## Entries shown
==============================

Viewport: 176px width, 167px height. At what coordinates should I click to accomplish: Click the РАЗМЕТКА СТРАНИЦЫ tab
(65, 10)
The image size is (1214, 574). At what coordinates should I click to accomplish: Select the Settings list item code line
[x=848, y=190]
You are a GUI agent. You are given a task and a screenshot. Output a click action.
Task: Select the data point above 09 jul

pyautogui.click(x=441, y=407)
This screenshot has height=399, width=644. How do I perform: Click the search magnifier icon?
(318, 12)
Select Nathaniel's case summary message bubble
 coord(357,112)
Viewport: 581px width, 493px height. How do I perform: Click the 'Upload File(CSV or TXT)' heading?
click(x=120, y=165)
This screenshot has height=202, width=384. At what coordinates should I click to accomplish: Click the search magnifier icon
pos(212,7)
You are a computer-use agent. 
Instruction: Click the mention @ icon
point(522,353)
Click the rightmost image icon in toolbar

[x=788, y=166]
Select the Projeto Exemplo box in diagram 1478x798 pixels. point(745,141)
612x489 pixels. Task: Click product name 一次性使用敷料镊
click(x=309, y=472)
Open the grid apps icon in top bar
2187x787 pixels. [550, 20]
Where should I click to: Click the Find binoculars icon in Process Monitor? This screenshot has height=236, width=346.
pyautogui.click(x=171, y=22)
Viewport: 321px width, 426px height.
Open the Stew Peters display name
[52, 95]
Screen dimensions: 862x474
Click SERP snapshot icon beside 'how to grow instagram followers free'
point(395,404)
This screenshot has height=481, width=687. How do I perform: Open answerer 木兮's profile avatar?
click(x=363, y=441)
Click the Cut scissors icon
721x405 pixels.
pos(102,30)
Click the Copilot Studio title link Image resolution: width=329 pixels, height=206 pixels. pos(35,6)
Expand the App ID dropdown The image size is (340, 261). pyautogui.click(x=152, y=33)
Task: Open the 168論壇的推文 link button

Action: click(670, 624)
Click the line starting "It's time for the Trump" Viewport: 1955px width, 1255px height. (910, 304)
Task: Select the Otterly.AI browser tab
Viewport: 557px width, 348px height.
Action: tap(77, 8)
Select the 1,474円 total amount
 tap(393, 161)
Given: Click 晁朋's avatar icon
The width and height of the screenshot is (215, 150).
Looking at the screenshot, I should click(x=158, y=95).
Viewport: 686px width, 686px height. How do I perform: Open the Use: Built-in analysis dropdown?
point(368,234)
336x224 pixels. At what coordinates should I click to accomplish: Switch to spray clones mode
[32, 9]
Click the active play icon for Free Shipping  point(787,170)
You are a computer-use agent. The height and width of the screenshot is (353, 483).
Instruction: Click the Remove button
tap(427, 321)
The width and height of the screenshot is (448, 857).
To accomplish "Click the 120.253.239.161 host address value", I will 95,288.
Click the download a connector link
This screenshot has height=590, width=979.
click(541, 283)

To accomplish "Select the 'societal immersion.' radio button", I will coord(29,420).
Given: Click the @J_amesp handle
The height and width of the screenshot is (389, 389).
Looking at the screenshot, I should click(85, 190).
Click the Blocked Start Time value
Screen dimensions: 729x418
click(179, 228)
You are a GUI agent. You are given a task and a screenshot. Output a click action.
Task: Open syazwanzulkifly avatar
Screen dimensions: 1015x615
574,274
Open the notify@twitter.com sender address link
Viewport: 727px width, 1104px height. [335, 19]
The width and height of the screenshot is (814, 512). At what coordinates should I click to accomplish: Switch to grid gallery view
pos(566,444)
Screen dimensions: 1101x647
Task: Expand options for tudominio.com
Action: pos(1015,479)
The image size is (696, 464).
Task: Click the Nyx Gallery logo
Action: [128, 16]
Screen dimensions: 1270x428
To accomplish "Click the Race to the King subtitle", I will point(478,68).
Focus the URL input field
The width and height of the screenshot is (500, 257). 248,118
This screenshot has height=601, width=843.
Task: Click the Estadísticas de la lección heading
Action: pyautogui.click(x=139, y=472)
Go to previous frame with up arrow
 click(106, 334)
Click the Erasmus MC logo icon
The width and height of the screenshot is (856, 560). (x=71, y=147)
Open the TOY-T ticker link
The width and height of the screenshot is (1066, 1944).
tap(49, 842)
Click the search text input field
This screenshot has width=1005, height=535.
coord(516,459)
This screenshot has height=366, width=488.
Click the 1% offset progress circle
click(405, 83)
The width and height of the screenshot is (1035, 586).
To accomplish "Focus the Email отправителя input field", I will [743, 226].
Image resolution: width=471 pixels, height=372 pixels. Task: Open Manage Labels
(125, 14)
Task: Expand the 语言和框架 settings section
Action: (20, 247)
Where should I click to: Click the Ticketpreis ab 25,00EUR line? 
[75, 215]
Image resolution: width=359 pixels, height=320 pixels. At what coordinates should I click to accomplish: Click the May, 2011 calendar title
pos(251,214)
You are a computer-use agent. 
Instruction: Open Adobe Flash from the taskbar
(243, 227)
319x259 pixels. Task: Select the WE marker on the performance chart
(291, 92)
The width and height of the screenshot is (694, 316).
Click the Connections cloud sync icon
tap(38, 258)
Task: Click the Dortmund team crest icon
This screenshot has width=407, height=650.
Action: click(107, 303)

==============================

## Task statement
Please write out the whole listing once more, exactly.

## Worked solution
Viewport: 176px width, 167px height. At what coordinates should I click to accomplish: Click the РАЗМЕТКА СТРАНИЦЫ tab
(65, 10)
The image size is (1214, 574). At what coordinates should I click to accomplish: Select the Settings list item code line
[x=848, y=190]
You are a GUI agent. You are given a task and a screenshot. Output a click action.
Task: Select the data point above 09 jul

pyautogui.click(x=441, y=407)
This screenshot has height=399, width=644. How do I perform: Click the search magnifier icon?
(318, 12)
Select Nathaniel's case summary message bubble
 coord(357,112)
Viewport: 581px width, 493px height. How do I perform: Click the 'Upload File(CSV or TXT)' heading?
click(x=120, y=165)
This screenshot has height=202, width=384. At what coordinates should I click to accomplish: Click the search magnifier icon
pos(212,7)
You are a computer-use agent. 
Instruction: Click the mention @ icon
point(522,353)
Click the rightmost image icon in toolbar

[x=788, y=166]
Select the Projeto Exemplo box in diagram 1478x798 pixels. point(745,141)
612x489 pixels. Task: Click product name 一次性使用敷料镊
click(x=309, y=472)
Open the grid apps icon in top bar
2187x787 pixels. [550, 20]
Where should I click to: Click the Find binoculars icon in Process Monitor? This screenshot has height=236, width=346.
pyautogui.click(x=171, y=22)
Viewport: 321px width, 426px height.
Open the Stew Peters display name
[52, 95]
Screen dimensions: 862x474
Click SERP snapshot icon beside 'how to grow instagram followers free'
point(395,404)
This screenshot has height=481, width=687. How do I perform: Open answerer 木兮's profile avatar?
click(x=363, y=441)
Click the Cut scissors icon
721x405 pixels.
pos(102,30)
Click the Copilot Studio title link Image resolution: width=329 pixels, height=206 pixels. pos(35,6)
Expand the App ID dropdown The image size is (340, 261). pyautogui.click(x=152, y=33)
Task: Open the 168論壇的推文 link button

Action: click(670, 624)
Click the line starting "It's time for the Trump" Viewport: 1955px width, 1255px height. (910, 304)
Task: Select the Otterly.AI browser tab
Viewport: 557px width, 348px height.
Action: tap(77, 8)
Select the 1,474円 total amount
 tap(393, 161)
Given: Click 晁朋's avatar icon
The width and height of the screenshot is (215, 150).
Looking at the screenshot, I should click(x=158, y=95).
Viewport: 686px width, 686px height. How do I perform: Open the Use: Built-in analysis dropdown?
point(368,234)
336x224 pixels. At what coordinates should I click to accomplish: Switch to spray clones mode
[32, 9]
Click the active play icon for Free Shipping  point(787,170)
You are a computer-use agent. The height and width of the screenshot is (353, 483).
Instruction: Click the Remove button
tap(427, 321)
The width and height of the screenshot is (448, 857).
To accomplish "Click the 120.253.239.161 host address value", I will 95,288.
Click the download a connector link
This screenshot has height=590, width=979.
click(541, 283)

To accomplish "Select the 'societal immersion.' radio button", I will coord(29,420).
Given: Click the @J_amesp handle
The height and width of the screenshot is (389, 389).
Looking at the screenshot, I should click(85, 190).
Click the Blocked Start Time value
Screen dimensions: 729x418
click(179, 228)
You are a GUI agent. You are given a task and a screenshot. Output a click action.
Task: Open syazwanzulkifly avatar
Screen dimensions: 1015x615
574,274
Open the notify@twitter.com sender address link
Viewport: 727px width, 1104px height. [335, 19]
The width and height of the screenshot is (814, 512). At what coordinates should I click to accomplish: Switch to grid gallery view
pos(566,444)
Screen dimensions: 1101x647
Task: Expand options for tudominio.com
Action: pos(1015,479)
The image size is (696, 464).
Task: Click the Nyx Gallery logo
Action: [128, 16]
Screen dimensions: 1270x428
To accomplish "Click the Race to the King subtitle", I will point(478,68).
Focus the URL input field
The width and height of the screenshot is (500, 257). 248,118
This screenshot has height=601, width=843.
Task: Click the Estadísticas de la lección heading
Action: pyautogui.click(x=139, y=472)
Go to previous frame with up arrow
 click(106, 334)
Click the Erasmus MC logo icon
The width and height of the screenshot is (856, 560). (x=71, y=147)
Open the TOY-T ticker link
The width and height of the screenshot is (1066, 1944).
tap(49, 842)
Click the search text input field
This screenshot has width=1005, height=535.
coord(516,459)
This screenshot has height=366, width=488.
Click the 1% offset progress circle
click(405, 83)
The width and height of the screenshot is (1035, 586).
To accomplish "Focus the Email отправителя input field", I will [743, 226].
Image resolution: width=471 pixels, height=372 pixels. Task: Open Manage Labels
(125, 14)
Task: Expand the 语言和框架 settings section
Action: (20, 247)
Where should I click to: Click the Ticketpreis ab 25,00EUR line? 
[75, 215]
Image resolution: width=359 pixels, height=320 pixels. At what coordinates should I click to accomplish: Click the May, 2011 calendar title
pos(251,214)
You are a computer-use agent. 
Instruction: Open Adobe Flash from the taskbar
(243, 227)
319x259 pixels. Task: Select the WE marker on the performance chart
(291, 92)
The width and height of the screenshot is (694, 316).
Click the Connections cloud sync icon
tap(38, 258)
Task: Click the Dortmund team crest icon
This screenshot has width=407, height=650.
Action: click(107, 303)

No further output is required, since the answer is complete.